Sopra Steria is a listed European tech leader specializes in Consulting, Digital Service, and Software. We have 60,000 employees worldwide located in different regions (Europe, North America and Asia), whereby Singapore is the HQ for APAC. EvaGroup Asia Pacific is part of Sopra Steria I2S APAC, in charge of Infrastructure, Cloud and Cybersecurity services.

Description:

For this project, we are forming a team of 6 (including 1 team lead) to assist in a huge upcoming government project to perform the following scope of works:

(i) Security Risk Assessment

(ii) Security Policies, Standards, Guidelines, And Procedures Review

(iii) Security Design

(iv) Application Security

(v) Vulnerability assessment and

(vi) System Security Acceptance Testing

The selected candidate will be working collaboratively within the team to fulfil the project requirements.

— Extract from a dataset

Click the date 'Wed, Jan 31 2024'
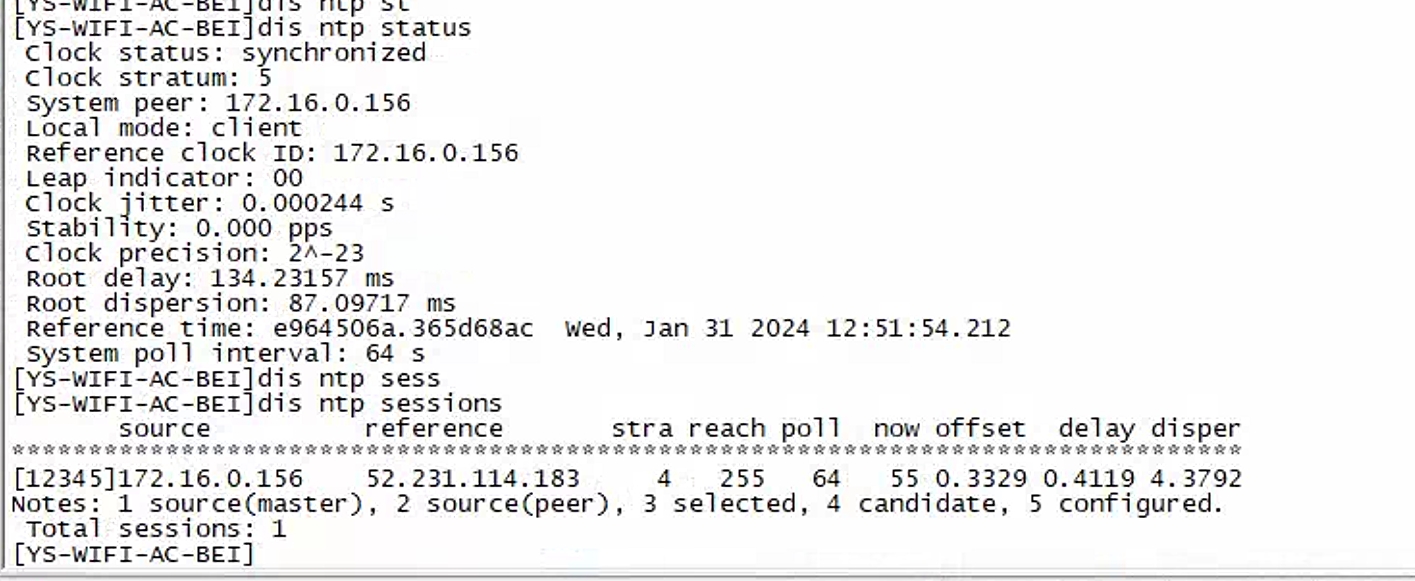Image resolution: width=1415 pixels, height=581 pixels. pyautogui.click(x=687, y=328)
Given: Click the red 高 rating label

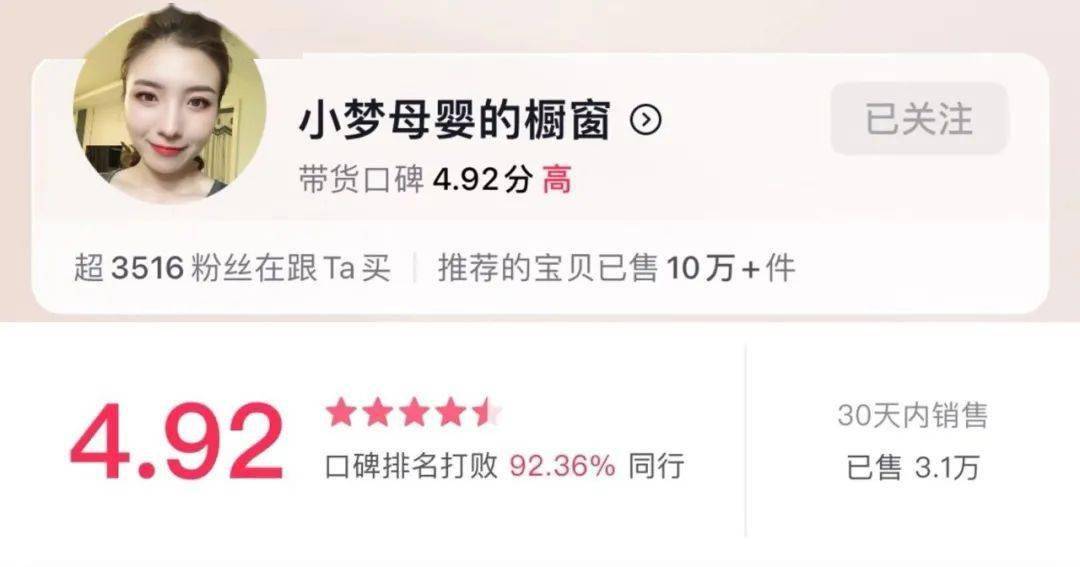Looking at the screenshot, I should [x=557, y=181].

As such, there is no expectation for one individual to possess all skill sets in the 6 domains.

Responsibilities:

• Support the execution of security risk assessments across various environments including on-premise, cloud, DevOps, IoT, and third-party systems
• Assist in performing vulnerability assessments, analyzing findings, and documenting remediation recommendations
• Contribute to the review of security policies, standards, and procedures, ensuring alignment with industry and regulatory requirements
• Participate in application security activities such as secure code reviews, threat modelling, and CI/CD pipeline assessments
• Support cloud security assessments, including configuration reviews, access controls, and data protection practices across public and hybrid cloud platforms
• Assist in System Security Acceptance Testing (SSAT) by executing test scenarios, analyzing results, and documenting security gaps
• Document security findings, assist in preparing risk reports, and help maintain the security risk register
• Collaborate with other team members to support the delivery of cybersecurity assessments, design reviews, and compliance activities
• Perform all tasks and duties as assigned to support the completion of project, including any ad-hoc activities necessary to fulfill the client’s scope of work

Requirements:

• Bachelor’s degree in computer science, Information Technology, Cybersecurity, or a related field preferred.
• Relevant certifications such as CISSP, CISM, CISA, or equivalent.
• At least 3-5 of experience in cybersecurity consulting, with a focus on areas in Risk assessment, Application Security and Cloud Security.
• Hands-on experience working in cloud security environments (e.g., AWS, Azure, GCP), including identifying and mitigating security risks in cloud-based architectures.
• Strong knowledge and practical experience in conducting risk assessments and threat modelling using methodologies such as STRIDE and PASTA.
• Familiar with regulatory frameworks and standards, including NIST, and ISO 27001, etc.
• Excellent project management skills with the ability to manage multiple engagements simultaneously.
• Strong analytical and problem-solving skills, with the ability to think strategically and act tactically
• Exceptional communication skills, both written and verbal, with the ability to convey complex technical concepts to non-technical stakeholders.
• Proven ability to build and maintain client relationships, demonstrating a commitment to delivering exceptional client service.